Глава 37. ПЕРВОЕ РАНЕНИЕ И ГОСПИТАЛЬ

Страшный, черный 1941 год подошел к концу. Зимой 1942 года советские войска ценой невероятных усилий и огромных жертв оттеснили немцев от границ Москвы. В январе 1942 года девятнадцатилетний Саша Натчук получил первое серьезное ранение. Там же, под Калугой, в районе города Медынь, он был ранен в бедро. Не знаю, как квалифицировалось это ранение, но рана была очень большой и, видимо, глубокой. До конца жизни отцу напоминали об этом ранении коричневые бугристые шрамы, покрывающие всю поверхность бедра. Кроме того, все осколки из раны удалить не удалось, они остались в его теле навсегда.

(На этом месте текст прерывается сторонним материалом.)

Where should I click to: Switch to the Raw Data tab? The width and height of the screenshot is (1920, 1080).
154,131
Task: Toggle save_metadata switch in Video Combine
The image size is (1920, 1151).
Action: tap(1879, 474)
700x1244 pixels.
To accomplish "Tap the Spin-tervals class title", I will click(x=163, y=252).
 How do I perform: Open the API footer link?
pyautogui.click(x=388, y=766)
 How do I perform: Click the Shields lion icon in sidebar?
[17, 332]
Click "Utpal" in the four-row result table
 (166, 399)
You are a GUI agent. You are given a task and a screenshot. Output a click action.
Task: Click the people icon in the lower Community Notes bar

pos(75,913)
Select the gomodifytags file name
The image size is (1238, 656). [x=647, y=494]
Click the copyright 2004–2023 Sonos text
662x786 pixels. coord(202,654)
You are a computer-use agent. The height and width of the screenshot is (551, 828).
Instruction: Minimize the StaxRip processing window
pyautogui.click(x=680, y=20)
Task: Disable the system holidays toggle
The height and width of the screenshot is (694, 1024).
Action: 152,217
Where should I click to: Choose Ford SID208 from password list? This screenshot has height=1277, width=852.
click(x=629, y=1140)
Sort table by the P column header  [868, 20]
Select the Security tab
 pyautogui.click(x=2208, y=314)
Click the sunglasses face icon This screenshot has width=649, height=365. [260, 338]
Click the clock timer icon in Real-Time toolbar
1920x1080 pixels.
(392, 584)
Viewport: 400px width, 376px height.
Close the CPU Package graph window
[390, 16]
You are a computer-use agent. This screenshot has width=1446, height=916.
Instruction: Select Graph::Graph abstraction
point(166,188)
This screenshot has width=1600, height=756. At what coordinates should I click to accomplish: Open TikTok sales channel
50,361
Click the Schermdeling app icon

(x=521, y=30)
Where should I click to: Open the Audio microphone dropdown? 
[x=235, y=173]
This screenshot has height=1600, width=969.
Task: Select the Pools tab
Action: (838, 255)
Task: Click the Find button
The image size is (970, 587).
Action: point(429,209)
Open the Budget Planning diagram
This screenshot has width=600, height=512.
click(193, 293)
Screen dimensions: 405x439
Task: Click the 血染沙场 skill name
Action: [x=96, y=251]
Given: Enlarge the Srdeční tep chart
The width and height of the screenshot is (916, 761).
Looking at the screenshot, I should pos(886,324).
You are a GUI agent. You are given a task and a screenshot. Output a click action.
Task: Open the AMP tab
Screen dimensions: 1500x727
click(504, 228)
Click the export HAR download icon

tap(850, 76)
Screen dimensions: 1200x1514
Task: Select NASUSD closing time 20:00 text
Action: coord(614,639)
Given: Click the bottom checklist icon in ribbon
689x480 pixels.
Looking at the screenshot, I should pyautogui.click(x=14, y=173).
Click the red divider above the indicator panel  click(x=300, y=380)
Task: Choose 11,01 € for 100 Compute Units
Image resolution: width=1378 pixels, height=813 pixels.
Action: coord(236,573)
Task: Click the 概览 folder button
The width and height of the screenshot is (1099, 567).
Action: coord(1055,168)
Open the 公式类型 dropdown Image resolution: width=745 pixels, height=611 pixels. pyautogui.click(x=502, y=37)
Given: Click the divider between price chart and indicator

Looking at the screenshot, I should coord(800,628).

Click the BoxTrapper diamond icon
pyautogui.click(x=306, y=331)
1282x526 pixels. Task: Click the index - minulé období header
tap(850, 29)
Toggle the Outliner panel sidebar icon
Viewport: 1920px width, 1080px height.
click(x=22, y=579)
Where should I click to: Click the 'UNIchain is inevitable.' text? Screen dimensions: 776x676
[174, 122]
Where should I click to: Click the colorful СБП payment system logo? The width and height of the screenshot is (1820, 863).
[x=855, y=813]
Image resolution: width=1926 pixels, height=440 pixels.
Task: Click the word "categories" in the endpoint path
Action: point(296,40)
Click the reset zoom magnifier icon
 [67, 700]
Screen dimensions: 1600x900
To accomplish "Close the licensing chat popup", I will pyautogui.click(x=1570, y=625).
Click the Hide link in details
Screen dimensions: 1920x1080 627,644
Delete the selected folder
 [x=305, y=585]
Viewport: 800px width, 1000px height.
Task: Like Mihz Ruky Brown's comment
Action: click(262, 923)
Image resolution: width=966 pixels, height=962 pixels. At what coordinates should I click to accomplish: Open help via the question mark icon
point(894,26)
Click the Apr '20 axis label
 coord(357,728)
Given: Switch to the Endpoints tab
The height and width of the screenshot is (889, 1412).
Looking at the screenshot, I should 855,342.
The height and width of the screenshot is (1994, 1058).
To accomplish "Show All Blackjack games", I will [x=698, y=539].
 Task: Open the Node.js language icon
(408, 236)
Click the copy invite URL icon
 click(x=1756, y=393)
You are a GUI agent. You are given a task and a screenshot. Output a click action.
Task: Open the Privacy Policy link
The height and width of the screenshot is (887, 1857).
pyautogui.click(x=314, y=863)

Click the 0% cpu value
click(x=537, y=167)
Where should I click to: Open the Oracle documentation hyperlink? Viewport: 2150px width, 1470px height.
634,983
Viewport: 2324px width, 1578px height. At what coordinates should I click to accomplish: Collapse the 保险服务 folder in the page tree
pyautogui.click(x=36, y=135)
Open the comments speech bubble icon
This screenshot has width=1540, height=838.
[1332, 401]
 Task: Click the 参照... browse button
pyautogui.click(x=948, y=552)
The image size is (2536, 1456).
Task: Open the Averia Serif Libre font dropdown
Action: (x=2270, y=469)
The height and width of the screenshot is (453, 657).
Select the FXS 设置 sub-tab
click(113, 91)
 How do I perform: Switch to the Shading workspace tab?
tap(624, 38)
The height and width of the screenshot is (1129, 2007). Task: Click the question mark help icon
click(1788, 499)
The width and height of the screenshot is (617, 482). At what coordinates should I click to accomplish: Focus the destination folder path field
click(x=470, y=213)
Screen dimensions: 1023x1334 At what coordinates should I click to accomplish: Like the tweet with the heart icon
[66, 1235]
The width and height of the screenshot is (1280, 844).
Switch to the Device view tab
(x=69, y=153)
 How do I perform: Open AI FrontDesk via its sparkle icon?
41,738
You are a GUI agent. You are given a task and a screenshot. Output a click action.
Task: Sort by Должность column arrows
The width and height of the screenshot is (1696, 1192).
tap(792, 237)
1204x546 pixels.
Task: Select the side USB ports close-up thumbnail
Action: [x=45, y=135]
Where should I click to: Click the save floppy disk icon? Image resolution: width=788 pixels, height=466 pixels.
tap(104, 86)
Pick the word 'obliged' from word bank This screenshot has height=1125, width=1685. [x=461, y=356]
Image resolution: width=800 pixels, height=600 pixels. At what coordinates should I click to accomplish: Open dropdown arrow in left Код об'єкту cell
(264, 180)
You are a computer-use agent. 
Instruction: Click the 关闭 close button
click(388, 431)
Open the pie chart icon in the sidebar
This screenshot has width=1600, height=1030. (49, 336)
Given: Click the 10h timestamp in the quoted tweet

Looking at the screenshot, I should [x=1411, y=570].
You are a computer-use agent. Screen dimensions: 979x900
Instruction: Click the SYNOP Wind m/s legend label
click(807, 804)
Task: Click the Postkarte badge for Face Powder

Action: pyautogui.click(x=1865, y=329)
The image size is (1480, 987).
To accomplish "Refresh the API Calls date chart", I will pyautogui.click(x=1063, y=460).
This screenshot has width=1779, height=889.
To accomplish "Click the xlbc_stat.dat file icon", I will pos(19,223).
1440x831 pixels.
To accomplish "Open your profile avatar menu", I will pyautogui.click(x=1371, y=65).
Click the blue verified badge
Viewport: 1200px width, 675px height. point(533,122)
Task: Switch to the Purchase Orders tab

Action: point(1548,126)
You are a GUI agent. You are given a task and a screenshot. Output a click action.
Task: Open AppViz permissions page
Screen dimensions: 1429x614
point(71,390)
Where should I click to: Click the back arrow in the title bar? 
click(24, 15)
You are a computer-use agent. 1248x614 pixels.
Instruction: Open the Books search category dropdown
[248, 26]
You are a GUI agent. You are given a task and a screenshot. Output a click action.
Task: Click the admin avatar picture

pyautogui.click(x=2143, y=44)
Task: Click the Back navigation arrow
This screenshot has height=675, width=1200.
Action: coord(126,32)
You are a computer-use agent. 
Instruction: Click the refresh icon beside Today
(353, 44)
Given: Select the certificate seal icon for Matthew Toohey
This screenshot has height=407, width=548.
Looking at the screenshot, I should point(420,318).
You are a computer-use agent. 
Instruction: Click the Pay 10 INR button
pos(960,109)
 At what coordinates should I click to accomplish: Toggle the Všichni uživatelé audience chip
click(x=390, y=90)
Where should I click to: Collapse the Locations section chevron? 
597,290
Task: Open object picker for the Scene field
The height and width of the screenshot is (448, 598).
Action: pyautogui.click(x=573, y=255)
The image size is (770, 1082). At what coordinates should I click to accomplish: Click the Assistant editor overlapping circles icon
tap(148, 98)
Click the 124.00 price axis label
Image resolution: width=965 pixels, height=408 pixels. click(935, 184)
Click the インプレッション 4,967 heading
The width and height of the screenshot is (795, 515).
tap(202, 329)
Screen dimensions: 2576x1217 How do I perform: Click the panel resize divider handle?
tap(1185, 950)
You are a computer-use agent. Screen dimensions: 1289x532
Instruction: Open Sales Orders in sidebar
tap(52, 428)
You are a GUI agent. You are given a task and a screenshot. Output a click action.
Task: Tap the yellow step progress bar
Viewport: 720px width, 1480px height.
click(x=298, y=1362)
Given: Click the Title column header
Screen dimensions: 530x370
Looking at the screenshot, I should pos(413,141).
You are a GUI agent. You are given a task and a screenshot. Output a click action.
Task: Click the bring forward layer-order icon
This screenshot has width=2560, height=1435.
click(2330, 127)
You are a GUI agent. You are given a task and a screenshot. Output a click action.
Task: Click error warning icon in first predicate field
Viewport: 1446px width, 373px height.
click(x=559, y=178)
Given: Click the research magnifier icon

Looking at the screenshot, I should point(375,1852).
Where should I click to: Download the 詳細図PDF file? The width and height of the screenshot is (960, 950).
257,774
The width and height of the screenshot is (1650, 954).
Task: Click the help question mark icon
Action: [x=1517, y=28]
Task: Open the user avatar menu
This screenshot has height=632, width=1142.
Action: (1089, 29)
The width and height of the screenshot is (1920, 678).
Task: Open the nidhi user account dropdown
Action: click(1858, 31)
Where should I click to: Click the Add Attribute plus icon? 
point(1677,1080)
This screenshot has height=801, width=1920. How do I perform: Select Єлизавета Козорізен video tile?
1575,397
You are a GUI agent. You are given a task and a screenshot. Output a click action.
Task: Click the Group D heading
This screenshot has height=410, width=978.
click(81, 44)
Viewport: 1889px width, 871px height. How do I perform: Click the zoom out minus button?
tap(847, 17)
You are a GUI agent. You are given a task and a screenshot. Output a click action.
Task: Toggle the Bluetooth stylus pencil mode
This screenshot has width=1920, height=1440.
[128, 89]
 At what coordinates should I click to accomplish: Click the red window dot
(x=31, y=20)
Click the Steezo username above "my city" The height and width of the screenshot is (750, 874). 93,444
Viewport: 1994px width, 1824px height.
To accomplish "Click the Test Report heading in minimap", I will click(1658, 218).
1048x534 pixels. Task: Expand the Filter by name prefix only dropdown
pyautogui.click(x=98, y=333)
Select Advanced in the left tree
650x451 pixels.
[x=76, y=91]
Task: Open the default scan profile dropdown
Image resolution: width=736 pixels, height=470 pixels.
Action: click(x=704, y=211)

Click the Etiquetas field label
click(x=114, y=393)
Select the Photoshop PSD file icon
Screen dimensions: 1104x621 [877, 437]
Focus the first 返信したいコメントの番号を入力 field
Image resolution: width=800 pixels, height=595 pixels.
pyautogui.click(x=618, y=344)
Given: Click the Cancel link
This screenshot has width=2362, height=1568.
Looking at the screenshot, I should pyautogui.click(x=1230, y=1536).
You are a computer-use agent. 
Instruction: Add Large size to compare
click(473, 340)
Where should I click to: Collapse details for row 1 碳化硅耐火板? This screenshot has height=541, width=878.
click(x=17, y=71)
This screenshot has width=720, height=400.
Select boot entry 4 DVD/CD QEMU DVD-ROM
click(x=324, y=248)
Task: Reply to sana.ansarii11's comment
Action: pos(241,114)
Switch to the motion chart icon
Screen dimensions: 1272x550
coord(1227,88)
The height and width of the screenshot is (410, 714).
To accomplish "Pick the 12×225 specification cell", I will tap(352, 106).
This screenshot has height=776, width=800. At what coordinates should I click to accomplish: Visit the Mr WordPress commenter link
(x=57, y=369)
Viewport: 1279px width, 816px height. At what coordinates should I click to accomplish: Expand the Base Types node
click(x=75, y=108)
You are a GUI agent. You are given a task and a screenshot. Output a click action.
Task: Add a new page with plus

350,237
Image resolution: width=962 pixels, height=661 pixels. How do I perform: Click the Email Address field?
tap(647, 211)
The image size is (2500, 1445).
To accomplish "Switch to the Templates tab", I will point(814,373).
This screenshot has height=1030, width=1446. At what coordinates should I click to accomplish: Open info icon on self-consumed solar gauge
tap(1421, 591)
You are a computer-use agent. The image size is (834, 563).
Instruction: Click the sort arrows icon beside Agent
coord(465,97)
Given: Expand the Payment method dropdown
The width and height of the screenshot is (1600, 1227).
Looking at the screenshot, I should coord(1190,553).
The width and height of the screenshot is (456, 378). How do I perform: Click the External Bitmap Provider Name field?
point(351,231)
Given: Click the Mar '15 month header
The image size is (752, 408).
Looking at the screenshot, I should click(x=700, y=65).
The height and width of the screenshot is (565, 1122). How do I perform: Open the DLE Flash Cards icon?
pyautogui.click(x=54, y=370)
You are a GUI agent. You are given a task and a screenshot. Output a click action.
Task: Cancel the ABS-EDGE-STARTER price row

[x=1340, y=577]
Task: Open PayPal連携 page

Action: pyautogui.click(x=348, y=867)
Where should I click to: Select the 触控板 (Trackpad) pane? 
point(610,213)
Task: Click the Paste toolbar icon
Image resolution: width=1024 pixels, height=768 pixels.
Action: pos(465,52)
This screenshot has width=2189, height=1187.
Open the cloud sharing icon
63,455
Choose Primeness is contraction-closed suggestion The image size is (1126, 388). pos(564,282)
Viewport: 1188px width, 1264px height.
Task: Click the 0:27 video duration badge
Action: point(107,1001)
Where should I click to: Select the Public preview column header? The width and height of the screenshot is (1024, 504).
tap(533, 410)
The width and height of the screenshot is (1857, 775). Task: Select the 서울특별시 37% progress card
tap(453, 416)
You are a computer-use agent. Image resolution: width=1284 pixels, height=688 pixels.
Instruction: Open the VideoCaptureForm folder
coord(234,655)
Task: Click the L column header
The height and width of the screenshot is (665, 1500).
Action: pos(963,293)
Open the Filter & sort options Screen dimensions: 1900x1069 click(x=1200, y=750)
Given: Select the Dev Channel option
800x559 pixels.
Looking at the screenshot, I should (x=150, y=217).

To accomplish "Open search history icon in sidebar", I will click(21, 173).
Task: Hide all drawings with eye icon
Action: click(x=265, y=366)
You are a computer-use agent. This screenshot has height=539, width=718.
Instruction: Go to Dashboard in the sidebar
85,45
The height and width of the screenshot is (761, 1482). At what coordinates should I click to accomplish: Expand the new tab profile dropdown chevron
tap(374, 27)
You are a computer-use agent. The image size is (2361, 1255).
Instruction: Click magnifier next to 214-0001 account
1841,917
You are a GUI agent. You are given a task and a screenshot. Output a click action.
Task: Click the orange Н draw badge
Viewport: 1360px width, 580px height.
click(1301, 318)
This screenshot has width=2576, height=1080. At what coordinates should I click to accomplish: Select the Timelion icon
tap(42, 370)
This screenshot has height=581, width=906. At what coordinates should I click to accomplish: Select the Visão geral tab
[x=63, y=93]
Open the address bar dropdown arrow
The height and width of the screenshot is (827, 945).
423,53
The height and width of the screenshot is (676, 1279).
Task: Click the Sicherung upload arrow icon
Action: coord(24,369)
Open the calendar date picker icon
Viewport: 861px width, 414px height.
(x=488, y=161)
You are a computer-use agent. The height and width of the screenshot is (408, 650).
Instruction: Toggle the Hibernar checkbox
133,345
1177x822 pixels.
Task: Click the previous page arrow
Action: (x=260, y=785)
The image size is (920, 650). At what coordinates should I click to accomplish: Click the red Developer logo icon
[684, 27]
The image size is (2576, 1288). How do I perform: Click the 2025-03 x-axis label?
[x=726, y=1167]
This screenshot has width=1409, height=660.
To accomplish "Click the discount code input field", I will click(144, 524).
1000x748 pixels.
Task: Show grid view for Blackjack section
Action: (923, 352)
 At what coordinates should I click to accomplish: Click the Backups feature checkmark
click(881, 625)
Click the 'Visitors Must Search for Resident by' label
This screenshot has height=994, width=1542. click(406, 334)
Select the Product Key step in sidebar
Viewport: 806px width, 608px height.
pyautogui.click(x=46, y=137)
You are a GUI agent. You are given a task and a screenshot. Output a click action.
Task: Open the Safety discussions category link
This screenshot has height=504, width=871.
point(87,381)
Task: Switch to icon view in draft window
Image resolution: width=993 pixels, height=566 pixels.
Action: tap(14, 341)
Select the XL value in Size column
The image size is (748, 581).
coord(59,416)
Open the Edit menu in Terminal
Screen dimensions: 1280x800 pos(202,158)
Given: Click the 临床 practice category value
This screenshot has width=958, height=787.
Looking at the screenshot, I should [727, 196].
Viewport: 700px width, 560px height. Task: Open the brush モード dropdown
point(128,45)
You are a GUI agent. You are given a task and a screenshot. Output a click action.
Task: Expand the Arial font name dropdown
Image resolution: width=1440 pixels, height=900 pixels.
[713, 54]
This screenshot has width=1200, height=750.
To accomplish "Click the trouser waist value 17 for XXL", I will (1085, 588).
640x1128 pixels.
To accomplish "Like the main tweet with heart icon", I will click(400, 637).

Сашу вместе с другими ранеными долго везли до полевого госпиталя на телеге. Когда в госпитале санитарки начали «распаковывать» его раненую ногу, срезали с него остатки ватных штанов, он очень просил их аккуратно снять и сохранить шерстяные носки, которые были на его ногах в момент ранения. Дело в том, что за несколько дней до этого к ним в часть привезли новогодние подарки для солдат. Подарки фронтовикам готовили своими руками женщины и девушки по всей стране. Кто-то из бойцов получил вышитый кисет для табака, кто-то – еще какую-то милую безделушку. Молодому солдатику Саше достались замечательные шерстяные носки. Он был чрезвычайно этому рад, сразу надел теплые носки и надеялся, что они ему будут служить долго. А тут – бац, ранение, госпиталь, ватные штаны все в крови… Саша все время думал: что теперь будет с новыми носками? Служащие госпиталя посмеялись и сказали, что все вещи, снятые с его ног, как и положено по правилам, будут сожжены, потому что в ватных штанах, в белье уже завелась опасная «фауна». Ну, уж если он очень просит, то один носок они могут постараться ему сохранить. Саша видел, что в его ране уже копошатся черви, и понимал, что разговор об одном носке – это просто горькая солдатская шутка, но все равно очень расстроился и горевал по утраченным носкам все время, пока был в госпитале. Вот была же удача – теплые носки! Но счастье длилось так недолго…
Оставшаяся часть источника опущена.